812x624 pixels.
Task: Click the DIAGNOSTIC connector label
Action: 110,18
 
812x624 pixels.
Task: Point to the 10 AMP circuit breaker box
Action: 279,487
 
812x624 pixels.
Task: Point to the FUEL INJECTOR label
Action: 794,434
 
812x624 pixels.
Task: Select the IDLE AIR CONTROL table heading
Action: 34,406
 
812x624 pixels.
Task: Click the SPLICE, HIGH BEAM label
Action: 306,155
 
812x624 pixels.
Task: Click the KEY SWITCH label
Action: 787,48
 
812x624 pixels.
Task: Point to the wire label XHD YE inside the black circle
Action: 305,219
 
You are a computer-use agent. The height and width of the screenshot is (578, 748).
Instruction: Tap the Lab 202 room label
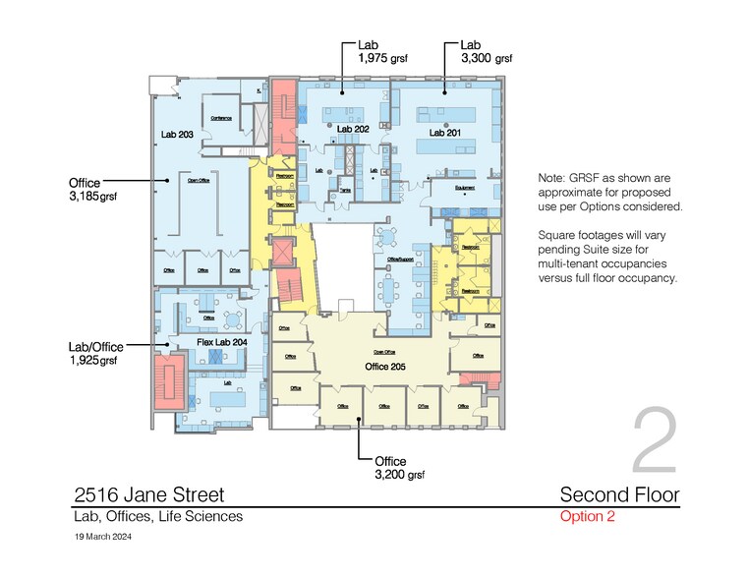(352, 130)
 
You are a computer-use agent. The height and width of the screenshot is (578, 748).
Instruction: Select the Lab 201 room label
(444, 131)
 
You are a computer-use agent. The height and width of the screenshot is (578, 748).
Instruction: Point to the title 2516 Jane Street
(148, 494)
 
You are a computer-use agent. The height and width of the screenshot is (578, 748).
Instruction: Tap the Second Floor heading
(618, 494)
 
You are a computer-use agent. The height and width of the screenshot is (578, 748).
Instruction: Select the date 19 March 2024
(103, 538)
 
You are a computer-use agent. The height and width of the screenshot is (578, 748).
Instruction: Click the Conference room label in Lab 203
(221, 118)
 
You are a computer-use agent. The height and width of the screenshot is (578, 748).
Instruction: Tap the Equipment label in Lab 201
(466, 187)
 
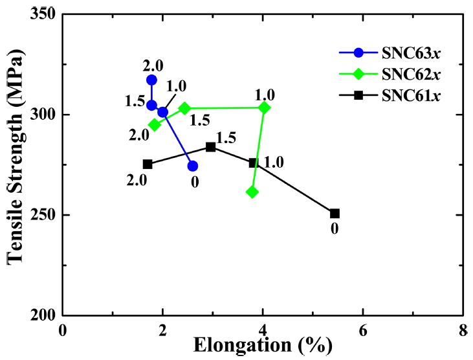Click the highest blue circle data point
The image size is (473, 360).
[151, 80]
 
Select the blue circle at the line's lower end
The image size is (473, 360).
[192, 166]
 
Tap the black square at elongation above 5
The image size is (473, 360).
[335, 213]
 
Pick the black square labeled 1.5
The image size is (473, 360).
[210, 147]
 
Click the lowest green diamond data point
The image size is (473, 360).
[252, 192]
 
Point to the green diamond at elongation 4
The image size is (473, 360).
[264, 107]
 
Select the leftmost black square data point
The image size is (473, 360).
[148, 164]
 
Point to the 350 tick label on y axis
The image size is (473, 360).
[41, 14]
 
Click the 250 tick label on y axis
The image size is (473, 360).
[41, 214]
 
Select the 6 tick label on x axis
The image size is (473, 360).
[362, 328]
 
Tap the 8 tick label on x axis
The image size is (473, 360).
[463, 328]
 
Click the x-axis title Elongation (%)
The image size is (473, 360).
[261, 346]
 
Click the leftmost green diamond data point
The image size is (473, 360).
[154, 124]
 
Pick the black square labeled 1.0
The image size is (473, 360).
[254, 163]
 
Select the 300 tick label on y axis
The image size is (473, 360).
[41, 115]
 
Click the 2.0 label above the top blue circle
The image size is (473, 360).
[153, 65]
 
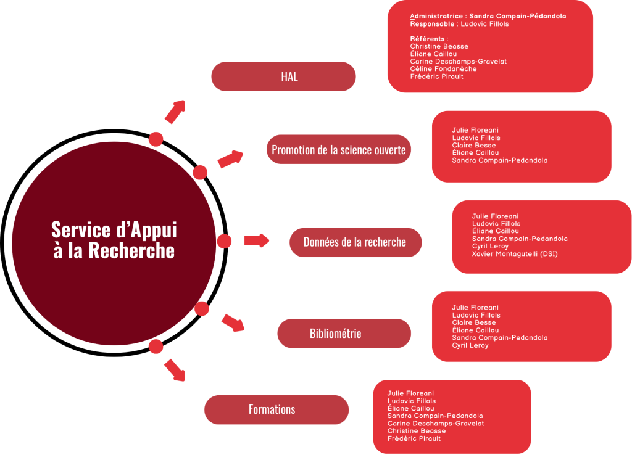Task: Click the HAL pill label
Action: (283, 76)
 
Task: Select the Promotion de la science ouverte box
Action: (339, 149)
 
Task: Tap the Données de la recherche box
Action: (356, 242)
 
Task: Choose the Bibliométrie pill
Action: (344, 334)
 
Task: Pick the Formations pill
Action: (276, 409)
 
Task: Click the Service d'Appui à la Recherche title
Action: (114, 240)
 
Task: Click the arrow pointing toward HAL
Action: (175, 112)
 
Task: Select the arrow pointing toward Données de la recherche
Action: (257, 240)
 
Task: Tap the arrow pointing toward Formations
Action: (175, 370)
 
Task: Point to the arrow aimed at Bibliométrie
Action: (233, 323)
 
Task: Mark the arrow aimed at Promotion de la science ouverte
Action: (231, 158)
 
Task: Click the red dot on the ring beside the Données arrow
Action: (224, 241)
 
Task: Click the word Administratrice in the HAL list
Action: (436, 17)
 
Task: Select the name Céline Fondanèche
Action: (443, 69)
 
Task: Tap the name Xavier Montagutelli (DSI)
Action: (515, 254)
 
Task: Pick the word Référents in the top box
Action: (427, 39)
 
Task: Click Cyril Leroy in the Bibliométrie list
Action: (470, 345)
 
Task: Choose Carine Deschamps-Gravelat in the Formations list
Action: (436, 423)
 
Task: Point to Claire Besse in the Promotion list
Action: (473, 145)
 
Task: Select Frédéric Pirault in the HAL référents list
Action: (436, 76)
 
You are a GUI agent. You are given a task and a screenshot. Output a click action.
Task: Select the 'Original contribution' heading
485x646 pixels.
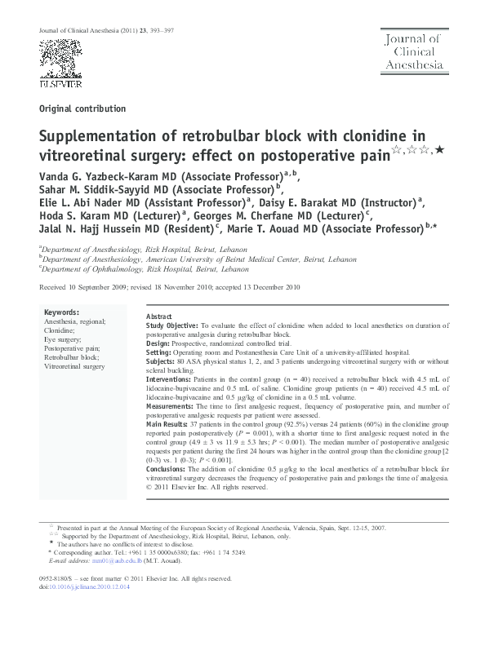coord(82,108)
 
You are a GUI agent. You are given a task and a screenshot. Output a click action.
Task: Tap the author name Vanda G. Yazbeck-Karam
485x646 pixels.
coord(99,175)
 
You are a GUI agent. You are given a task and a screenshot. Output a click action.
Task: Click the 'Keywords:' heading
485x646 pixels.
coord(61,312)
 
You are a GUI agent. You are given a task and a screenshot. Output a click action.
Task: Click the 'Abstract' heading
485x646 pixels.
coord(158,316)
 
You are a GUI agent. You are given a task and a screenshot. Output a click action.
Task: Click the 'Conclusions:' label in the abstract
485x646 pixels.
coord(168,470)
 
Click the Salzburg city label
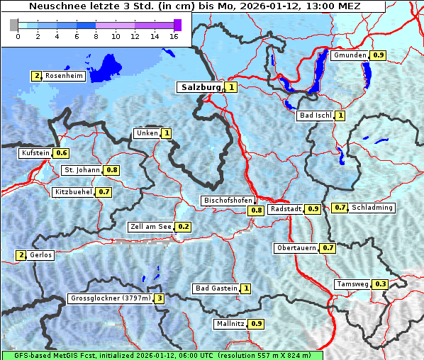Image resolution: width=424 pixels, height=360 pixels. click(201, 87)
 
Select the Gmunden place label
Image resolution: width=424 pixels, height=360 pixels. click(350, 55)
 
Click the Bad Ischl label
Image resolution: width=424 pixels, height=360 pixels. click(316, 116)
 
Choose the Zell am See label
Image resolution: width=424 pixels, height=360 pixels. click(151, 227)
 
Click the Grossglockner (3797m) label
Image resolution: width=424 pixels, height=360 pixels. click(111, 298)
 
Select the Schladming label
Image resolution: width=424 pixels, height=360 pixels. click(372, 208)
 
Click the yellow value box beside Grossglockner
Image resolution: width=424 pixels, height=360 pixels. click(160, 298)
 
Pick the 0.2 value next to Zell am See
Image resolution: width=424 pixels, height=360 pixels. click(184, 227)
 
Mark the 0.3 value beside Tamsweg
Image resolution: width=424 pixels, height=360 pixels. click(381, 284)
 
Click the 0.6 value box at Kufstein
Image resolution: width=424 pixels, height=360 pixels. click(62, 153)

----

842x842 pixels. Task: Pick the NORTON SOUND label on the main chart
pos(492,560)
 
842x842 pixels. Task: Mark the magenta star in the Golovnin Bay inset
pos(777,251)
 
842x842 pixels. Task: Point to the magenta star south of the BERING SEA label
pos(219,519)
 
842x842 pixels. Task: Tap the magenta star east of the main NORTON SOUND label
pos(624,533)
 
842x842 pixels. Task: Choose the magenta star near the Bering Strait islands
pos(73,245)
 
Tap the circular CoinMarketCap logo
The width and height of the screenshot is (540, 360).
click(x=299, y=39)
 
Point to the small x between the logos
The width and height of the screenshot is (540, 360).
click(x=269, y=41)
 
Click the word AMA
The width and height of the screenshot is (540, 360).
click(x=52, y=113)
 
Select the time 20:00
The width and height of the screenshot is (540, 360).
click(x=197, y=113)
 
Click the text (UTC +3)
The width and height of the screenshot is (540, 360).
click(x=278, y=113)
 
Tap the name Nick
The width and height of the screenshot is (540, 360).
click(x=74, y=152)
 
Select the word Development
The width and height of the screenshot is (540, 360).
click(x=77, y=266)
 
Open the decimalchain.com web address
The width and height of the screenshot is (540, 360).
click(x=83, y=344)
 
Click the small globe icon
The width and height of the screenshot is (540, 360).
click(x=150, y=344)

----

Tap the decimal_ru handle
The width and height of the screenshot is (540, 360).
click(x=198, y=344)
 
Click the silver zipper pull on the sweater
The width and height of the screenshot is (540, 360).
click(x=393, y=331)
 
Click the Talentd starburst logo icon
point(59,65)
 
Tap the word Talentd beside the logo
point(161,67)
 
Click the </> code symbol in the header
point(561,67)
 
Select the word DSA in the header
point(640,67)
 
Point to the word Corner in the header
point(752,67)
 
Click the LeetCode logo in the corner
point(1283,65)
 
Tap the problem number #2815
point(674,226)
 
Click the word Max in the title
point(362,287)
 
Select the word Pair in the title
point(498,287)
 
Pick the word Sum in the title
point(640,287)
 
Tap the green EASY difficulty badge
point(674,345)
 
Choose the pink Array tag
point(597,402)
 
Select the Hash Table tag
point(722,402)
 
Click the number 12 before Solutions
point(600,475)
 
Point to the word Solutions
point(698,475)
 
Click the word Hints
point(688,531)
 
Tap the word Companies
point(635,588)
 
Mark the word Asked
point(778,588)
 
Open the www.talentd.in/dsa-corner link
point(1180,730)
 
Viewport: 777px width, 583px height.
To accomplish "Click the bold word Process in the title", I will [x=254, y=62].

----

Write out the material word for word, everything from the line containing "Click the </> code symbol in the header" down to the line containing "point(597,402)", with both of those lines included.

Click the </> code symbol in the header
point(561,67)
 
Select the word DSA in the header
point(640,67)
 
Point to the word Corner in the header
point(752,67)
 
Click the LeetCode logo in the corner
point(1283,65)
 
Tap the problem number #2815
point(674,226)
 
Click the word Max in the title
point(362,287)
 
Select the word Pair in the title
point(498,287)
 
Pick the word Sum in the title
point(640,287)
 
Tap the green EASY difficulty badge
point(674,345)
 
Choose the pink Array tag
point(597,402)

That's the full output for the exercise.